----- Source text

As the spinal injections continued, Hattie began to lose her hair. Her sister again demonstrated what their parents call “the Hazel effect.”

Hazel and Hattie
Courtesy Kady Shell“After the girls wash their hair at night, I typically braid it for bed so they don't have wet hair all over the place,” Kady wrote on Facebook. “That's been a little different with Hattie lately, and last night she asked me to see if I could try to braid her hair when I did Hazel's… she said she wasn't sure she had enough but wanted me to try anyway.”
“I did what I could and was so worried Hattie would be sad or upset bc she is very aware that she will be totally bald soon... but in true Hazel form... She ran in the room to check it out and proceeded to tell Hattie that her braid was SO GOOD because it was the world’s tiniest and cutest braid ever... like a ‘baby’ braid!
“Hazel then proclaimed... and if somebody says it’s not the cutest thing ever or it's weird when you don't have hair... you come get your Sis, ok!?”

----------

• _Questions_
1. In the account of Hazel and Hattie, what did Hattie ask Kady to try the night before Kady's post?
2. Extend the account of Hazel and Hattie beyond its final line.

----- Raw data

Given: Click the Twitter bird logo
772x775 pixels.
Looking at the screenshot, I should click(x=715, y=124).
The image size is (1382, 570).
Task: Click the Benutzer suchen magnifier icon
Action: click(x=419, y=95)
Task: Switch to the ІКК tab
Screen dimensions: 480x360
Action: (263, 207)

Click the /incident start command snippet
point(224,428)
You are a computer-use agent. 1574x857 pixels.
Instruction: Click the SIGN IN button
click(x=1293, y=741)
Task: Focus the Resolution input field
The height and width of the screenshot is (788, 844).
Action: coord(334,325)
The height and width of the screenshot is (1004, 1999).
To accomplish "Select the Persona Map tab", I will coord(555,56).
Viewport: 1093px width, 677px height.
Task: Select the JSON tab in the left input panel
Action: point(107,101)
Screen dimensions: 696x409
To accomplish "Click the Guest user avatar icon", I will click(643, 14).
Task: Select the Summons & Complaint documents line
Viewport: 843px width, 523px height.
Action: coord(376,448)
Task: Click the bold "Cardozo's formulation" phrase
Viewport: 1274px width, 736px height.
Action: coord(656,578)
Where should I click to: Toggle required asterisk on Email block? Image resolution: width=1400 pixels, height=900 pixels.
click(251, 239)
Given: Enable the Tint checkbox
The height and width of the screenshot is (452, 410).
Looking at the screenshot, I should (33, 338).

----------

• _Outputs by task_
1. She asked Kady to try to braid her hair when she did Hazel's.

2.
“Hattie was ecstatic! She loves all baby’ things and the tinier the better!! She even woke up talking about how she had the cutest baby braid last night even though she doesn’t have much hair!”
Kady added in her post, “There is no better team than these two little old lady babies!”
On Dec. 18, Hattie turned 7.
“The birthday we weren’t sure we were going to get,” Kady said.
Then came the Christmas they had not been sure Hattie was going to get. The new year brought scans that would serve as the baseline for the systemic chemo.
“There is ONE residual scar/spot still on her MRI, but she looks great,” Kady reported on Jan. 28 on Facebook. “There is no way to determine if that spot is still cancer—it is miniscule! They honestly believe it is most likely healing tissue.”
She added, “I have felt so confident about Hattie beating this, but every few days the fear still crashes into me like a tidal wave. I know that’s probably normal, but those waves never seem to get smaller, and it's during those times I really think about what life would be like if my worst fear came true. More than anything, it reminds me that whether Hazel and Hattie are on this earth with me for 5 seconds or 500 years, I am so grateful to be their momma. I mean—how did God pick me for these two angels on earth?
On Feb.14, Hattie was admitted to St. Jude for the first blast of systemic chemo. She first underwent surgery to have a line inserted in her neck. The first major chemo was administered that night.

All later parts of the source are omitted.